Since the intervals are just number pairs, you can encode them in a list.

Text Only
[ (a b) (c d) ]

Here you have a list length=4, contains number of intervals=2

Therefore you can make use of the property of a plain list, you can do binary search, also slicing on it.

For example:

Text Only
A             = [ (1 4) (7 9) ]

next interval = (3, 6) = (lo, hi)

Lets consider 3=lo. We need know where should 3 belongs to A, namely, is 3 within some interval or outside of any interval. Here you use binary search to find the point of insert.

Python
>>> from bisect import bisect as find
>>> insert_point = find(A, 3)
1

This is a odd number. odd number means it is within the interval at index 0~1. Because:

Text Only
intervals = [ (a b) (c d) ... ]
index     = [  0 1   2 3  ... ]

index is odd even odd even...

odd insert index ==means==> after a even index ==means==> (start, insert, end)

Thus by finding whether the index returned by find() is even or edd.

You also know whether it is being inserted within or outside a particular interval. That is:

Text Only
A    = [ (1  4)  (7  9) ]
next =     (3  6)

for 3: find(A, 3) => 1 => odd  => within particaular interval
for 6: find(A, 6) => 2 => even => outside of any interval

As 3 is within particular interval, it is overlapped with that particular interval, thus is consecutive. Therefore you can combine them as one single interval.

Text Only
new_A = [ (1 6) (7,9) ]

This is the basic idea of this algorithm.

Here is the implementation.

Divide and Conquer¶

But there is more to think about. What about boundary case?

How is that exactly to combine intervals and update the list?

First of all, let's break things down into smaller parts.

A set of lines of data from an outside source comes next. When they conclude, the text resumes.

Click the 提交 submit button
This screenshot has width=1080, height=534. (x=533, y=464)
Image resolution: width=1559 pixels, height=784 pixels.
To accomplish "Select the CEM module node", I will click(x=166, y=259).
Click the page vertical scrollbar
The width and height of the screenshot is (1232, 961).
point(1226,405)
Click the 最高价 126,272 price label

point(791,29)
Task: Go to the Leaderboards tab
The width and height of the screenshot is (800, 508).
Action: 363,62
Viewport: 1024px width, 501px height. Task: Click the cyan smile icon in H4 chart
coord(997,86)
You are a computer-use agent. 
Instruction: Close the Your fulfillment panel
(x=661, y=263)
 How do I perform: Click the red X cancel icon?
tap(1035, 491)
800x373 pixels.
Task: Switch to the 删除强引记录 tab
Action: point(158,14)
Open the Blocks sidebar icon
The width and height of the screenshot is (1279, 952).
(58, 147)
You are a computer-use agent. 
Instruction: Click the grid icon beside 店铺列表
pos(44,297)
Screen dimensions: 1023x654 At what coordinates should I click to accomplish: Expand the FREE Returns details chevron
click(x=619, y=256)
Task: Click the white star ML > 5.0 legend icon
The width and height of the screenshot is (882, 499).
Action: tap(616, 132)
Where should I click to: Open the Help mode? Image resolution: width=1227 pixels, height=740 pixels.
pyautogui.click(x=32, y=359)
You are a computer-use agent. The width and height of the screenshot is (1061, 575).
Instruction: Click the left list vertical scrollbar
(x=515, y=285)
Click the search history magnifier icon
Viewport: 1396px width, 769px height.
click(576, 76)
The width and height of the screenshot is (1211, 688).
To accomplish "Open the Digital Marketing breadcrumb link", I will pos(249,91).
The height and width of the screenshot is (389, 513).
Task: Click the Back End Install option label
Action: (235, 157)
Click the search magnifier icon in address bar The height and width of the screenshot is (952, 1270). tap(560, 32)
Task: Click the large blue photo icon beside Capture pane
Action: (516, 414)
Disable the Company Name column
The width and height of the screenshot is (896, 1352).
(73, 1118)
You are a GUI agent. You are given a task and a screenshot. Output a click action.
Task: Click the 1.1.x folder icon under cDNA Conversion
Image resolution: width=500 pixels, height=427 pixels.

Consider the same list as previous section,

Text Only
A             = [ (1 4) (7 9) ]

# For arbitrary interval
next interval = (lo, hi)

combine intervals and update the list¶

Before going into the details of handling lo and hi, first you need to know how to do the finishing task.

Let say this is the result. (1, 4) combine with (lo, hi), to form a new (1, hi) interval, replacing the old one.

Text Only
A    = [ (1    4)     (7  9) ]
next =      (lo   hi)

new_A = [ (1 hi) (7 9) ]

In general case, there you can divide the list into three parts:

Text Only
[ <left intervals>  <combined intervals>  <righ intervals> ]

[ <left intervals>    ( 1  lo  4  hi )    <righ intervals> ]

What you need to do is to split the list into three parts, replace the middle part with combined intervals, and then put these three parts back together as the new list.

In order to achive this, you have to find out the lower and upper limits for slicing.

For example, for a completely disjointed new interval:

Python
from bisect import bisect as find

A = [ 1, 4, 9, 10 ]
new_interval = [6, 7]
lo_limit = find(A, 6)
up_limit = find(A, 7)
new_A = A[:lo_limit] + new_interval + A[up_limit:]
# new_A = A[:2] + new_interval + A[2:]

This is only for the case of completely disjointed new interval.

The others have different lower and uppper limits.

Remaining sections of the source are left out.